Alle 23:00, la grande figura trapezoidale del Leone sarà già in meridiano, seguito più a est dalla Vergine e da Boote, con la rossa Arturo,  facilmente rintracciabile in cielo. Sull’orizzonte di est–nordest, comincerà invece ad alzarsi la figura dell’Ercole, seguita a notte fonda dalla Lira e dal Cigno, le cui stelle principali, Vega e Deneb, tracciano (assieme ad Altair, nell’Aquila) il famoso “triangolo” tipico del periodo estivo. Lo zenit sarà invece dominato dal Grande Carro dell’Orsa Maggiore.

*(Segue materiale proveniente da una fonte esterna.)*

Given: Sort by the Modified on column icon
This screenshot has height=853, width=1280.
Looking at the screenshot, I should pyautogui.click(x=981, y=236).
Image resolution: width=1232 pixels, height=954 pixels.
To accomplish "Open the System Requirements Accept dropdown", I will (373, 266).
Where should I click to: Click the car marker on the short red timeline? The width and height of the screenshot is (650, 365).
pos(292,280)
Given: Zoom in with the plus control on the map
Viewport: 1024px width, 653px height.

➜ Scopri le costellazioni del Cielo di aprile con la UAI

IL SOLE

Il Sole si muoverà nella costellazione dei Pesci fino al 20 aprile, data in cui entrerà in Ariete. Complessivamente, nel corso del mese guadagnerà 10° in declinazione: se a inizio mese il crepuscolo astronomico finirà verso le 21:15, alla fine bisognerà attendere le 22:15, mentre al mattino le osservazioni non potranno protrarsi mediamente oltre le 5:00.

Cosa offre il cielo

Venere e le Pleiadi. Copyright: Giorgia Hofer

Per gli amanti osservatori del cielo, aprile offrirà numerosi spunti per l’osservazione della danza celeste che coinvolgerà non solo la Luna, ma anche i pianeti e i magnifici ammassi delle Pleiadi e delle Iadi. Si parte subito con il botto, con una serie di congiunzioni in tutta la prima settimana di aprile. Il protagonista sarà però Venere che formerà degli incontri suggestivi con le “Sette Sorelle”: da non perdere! E i consigli di Giorgia Hofer questo mese sono proprio per la ripresa di Venere e le Pleiadi, in particolare per il 18 e il 24 aprile.

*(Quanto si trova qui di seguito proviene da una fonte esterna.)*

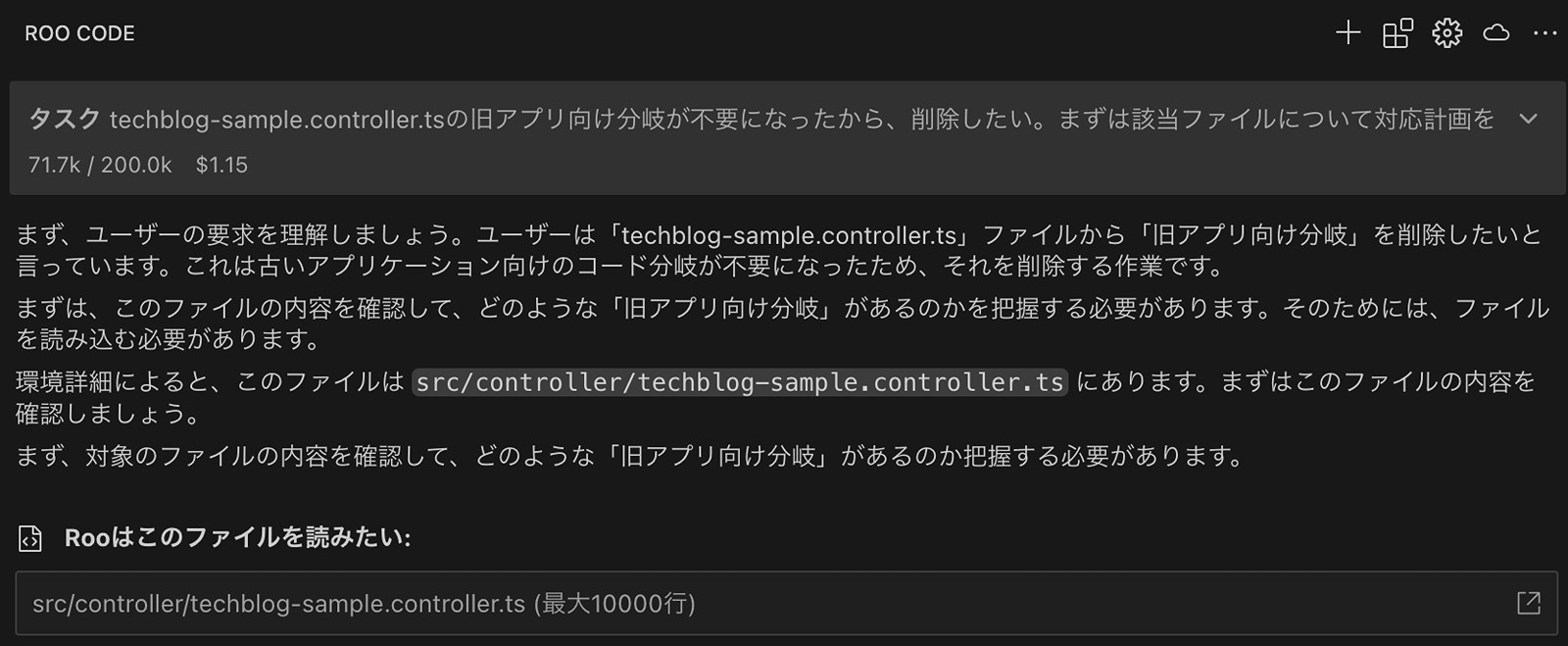The image size is (1568, 646).
Task: Start a new task with plus icon
Action: [1348, 33]
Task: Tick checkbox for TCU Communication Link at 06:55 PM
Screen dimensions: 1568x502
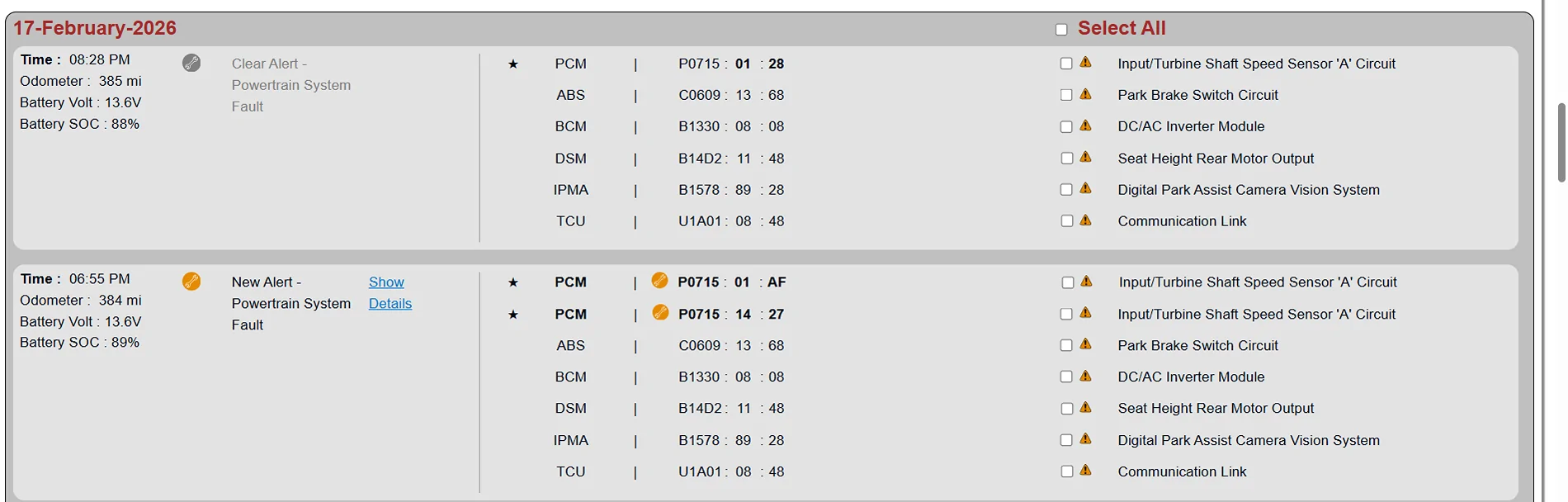Action: point(1066,471)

➜ Astrofotografia: Venere al tramonto con le Pleiadi

Aprile ha anche lui il suo sciame meteorico: le Liridi. È un magro sciame meteorico quello delle Liridi che, nonostante susciti un grande fascino (come sempre fanno le stelle cadenti), non promette di stupire con i numeri di meteore che caratterizzano invece gli sciami delle Perseidi o delle Geminidi. Nonostante ciò, per chi vorrà tentare l’osservazione, il picco massimo è previsto per la sera del 22 aprile (lo sciame è attivo dal 14 aprile al 30 aprile). Maggiori informazioni e la cartina con il quadrante su:

➜ Organizzati in anticipo con Il Cielo di Aprile su Coelum Astronomia 221

Venere e la falce di Luna in luce cinerea. Copyright Giorgia Hofer.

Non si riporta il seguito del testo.